#### Written request 1
In the commit diff, what new name is the class GaussianGravitationalWaveTransient given?
-------- Extract provided --------
Merge branch 'master' of git.ligo.org:Monash/tupak

.gitlab-ci.yml

@@ -22,11 +22,11 @@ exitcode-jessie:
     - pip install coverage
     - pip install coverage-badge
     - coverage erase
-    - coverage run -a test/prior_tests.py
-    - coverage run -a test/tests.py
-    - coverage run -a test/waveform_generator_tests.py
-    - coverage run -a test/noise_realisation_tests.py
-    - coverage html --include=tupak/*
+    - coverage run --include=tupak/* -a test/prior_tests.py
+    - coverage run --include=tupak/* -a test/tests.py
+    - coverage run --include=tupak/* -a test/waveform_generator_tests.py
+    - coverage run --include=tupak/* -a test/noise_realisation_tests.py
+    - coverage html
     - coverage-badge -o coverage_badge.svg -f
   artifacts:
     paths:

README.md

 [![pipeline status](https://git.ligo.org/Monash/tupak/badges/master/pipeline.svg)](https://git.ligo.org/Monash/tupak/commits/master)
-[![coverage report](https://monash.docs.ligo.org/tupak/coverage_report.svg)](
+[![coverage report](https://monash.docs.ligo.org/tupak/coverage_badge.svg)](
 https://monash.docs.ligo.org/tupak/)
 
 # Tupak

examples/other_examples/alternative_likelihoods.py

@@ -20,7 +20,7 @@ outdir = 'outdir'
 # use of the `tupak` waveform_generator to make the signal (more on this later)
 # But, one could make this work without the waveform generator.
 
-class GaussianGravitationalWaveTransient():
+class GaussianLikelihood():
     def __init__(self, x, y, waveform_generator):
         self.x = x
         self.y = y
@@ -76,7 +76,7 @@ waveform_generator = tupak.waveform_generator.WaveformGenerator(time_duration=ti
 
 # Now lets instantiate a version of out GravitationalWaveTransient, giving it the time, data
 # and waveform_generator
-likelihood = GaussianGravitationalWaveTransient(time, data, waveform_generator)
+likelihood = GaussianLikelihood(time, data, waveform_generator)
 
 # From hereon, the syntax is exactly equivalent to other tupak examples
 # We make a prior

test/prior_tests.py

@@ -198,6 +198,7 @@ class TestFillPrior(unittest.TestCase):
     def setUp(self):
         self.likelihood = Mock()
         self.likelihood.parameters = dict(a=0, b=0, c=0, d=0, asdf=0, ra=1)
+        self.likelihood.non_standard_sampling_parameter_keys = dict(t=8)
-------- Exercise data --------
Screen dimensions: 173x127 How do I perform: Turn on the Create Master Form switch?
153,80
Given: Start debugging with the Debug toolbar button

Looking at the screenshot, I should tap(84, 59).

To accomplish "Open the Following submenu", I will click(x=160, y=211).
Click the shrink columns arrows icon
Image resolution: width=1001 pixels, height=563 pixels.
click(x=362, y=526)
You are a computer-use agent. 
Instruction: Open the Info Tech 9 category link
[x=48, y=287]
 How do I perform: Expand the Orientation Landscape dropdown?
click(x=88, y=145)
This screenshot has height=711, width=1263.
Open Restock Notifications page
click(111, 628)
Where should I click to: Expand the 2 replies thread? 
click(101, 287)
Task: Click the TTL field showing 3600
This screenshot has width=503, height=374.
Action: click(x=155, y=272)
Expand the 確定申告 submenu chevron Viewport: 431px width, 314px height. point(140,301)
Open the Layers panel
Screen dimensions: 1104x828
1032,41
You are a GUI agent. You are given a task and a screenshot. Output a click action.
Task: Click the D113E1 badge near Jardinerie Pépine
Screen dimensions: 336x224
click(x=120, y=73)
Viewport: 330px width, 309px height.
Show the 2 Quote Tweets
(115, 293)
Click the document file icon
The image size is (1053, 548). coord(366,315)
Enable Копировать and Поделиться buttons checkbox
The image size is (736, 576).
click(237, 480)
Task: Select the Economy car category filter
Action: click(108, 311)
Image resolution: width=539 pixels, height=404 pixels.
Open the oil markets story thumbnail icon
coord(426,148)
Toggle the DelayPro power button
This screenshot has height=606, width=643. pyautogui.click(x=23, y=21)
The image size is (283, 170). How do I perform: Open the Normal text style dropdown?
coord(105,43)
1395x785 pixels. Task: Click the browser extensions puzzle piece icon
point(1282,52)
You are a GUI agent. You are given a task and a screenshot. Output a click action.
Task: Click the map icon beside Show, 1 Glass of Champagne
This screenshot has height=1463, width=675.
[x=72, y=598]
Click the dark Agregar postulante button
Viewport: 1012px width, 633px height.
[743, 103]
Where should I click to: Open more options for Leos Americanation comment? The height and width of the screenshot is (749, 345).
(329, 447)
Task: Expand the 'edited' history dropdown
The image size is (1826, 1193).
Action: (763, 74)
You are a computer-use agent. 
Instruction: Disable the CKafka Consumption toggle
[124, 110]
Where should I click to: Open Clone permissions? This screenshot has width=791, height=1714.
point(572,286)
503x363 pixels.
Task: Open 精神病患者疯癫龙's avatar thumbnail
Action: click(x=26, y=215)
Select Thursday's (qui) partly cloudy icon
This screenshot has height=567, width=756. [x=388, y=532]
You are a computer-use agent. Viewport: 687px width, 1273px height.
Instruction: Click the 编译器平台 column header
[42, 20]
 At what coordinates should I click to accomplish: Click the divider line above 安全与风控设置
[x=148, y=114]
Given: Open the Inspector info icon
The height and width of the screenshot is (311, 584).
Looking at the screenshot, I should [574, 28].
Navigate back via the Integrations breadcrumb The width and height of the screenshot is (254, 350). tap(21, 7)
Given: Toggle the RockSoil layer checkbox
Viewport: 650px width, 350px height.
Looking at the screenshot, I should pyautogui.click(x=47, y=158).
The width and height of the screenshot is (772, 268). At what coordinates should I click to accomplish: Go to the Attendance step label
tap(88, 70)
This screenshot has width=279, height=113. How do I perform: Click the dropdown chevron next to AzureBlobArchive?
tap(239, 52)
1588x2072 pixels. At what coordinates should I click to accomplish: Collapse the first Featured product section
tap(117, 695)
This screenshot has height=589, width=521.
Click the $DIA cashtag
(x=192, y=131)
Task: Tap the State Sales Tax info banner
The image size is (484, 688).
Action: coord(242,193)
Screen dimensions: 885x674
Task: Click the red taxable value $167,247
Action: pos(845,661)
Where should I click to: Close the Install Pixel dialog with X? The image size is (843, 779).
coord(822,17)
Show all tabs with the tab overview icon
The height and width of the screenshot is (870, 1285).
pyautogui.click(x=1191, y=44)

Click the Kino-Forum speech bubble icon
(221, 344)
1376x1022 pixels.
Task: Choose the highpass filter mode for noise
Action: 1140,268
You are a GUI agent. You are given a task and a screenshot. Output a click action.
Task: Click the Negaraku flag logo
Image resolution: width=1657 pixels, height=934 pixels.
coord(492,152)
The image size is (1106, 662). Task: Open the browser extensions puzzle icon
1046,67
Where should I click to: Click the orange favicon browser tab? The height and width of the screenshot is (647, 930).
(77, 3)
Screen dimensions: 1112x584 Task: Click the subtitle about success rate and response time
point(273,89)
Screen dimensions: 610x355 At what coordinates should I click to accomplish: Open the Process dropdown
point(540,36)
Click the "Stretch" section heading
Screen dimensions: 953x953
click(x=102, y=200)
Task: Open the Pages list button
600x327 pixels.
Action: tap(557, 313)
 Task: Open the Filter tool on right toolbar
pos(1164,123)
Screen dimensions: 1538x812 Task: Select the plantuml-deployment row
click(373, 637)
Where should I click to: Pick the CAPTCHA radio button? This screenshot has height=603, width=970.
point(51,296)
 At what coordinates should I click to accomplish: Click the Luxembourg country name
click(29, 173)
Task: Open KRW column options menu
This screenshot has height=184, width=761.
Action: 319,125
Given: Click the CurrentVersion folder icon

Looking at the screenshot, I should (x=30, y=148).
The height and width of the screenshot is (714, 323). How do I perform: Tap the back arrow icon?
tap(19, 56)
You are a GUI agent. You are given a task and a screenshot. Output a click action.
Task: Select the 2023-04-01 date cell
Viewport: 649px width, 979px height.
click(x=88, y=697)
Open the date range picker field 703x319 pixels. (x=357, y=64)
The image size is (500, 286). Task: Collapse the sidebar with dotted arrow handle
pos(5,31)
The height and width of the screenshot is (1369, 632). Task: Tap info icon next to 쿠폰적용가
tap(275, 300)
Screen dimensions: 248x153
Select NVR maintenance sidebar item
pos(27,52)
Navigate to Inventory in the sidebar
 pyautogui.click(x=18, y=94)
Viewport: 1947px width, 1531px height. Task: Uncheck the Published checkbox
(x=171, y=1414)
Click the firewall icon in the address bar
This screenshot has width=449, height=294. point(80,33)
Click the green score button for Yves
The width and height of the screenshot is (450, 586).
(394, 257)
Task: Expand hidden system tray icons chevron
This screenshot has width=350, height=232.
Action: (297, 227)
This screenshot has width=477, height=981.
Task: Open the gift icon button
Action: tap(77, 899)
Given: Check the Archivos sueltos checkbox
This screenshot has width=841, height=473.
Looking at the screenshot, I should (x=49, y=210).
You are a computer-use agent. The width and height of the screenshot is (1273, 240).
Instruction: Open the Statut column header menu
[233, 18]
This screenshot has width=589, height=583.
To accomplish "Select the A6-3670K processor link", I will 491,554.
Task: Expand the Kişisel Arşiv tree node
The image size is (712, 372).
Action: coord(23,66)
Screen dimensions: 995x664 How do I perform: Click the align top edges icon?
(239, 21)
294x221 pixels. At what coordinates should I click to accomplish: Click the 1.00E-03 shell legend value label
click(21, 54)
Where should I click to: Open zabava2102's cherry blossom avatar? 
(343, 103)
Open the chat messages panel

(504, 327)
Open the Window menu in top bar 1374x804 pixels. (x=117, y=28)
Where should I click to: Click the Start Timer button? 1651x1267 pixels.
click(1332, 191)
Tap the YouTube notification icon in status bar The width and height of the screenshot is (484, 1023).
--------
#### Written request 2
Recast everything in the entries from the line containing "Where should I click to: Open zabava2102's" down to the end of the entries as a Markdown table with the columns Number and Entry line, omitting blank lines.

#### Final result 1
GaussianLikelihood

#### Final result 2
| Number | Entry line |
|---|---|
| 1 | Where should I click to: Open zabava2102's cherry blossom avatar?  |
| 2 | (343, 103) |
| 3 | Open the chat messages panel |
| 4 | (504, 327) |
| 5 | Open the Window menu in top bar 1374x804 pixels. (x=117, y=28) |
| 6 | Where should I click to: Click the Start Timer button? 1651x1267 pixels. |
| 7 | click(1332, 191) |
| 8 | Tap the YouTube notification icon in status bar The width and height of the screenshot is (484, 1023). |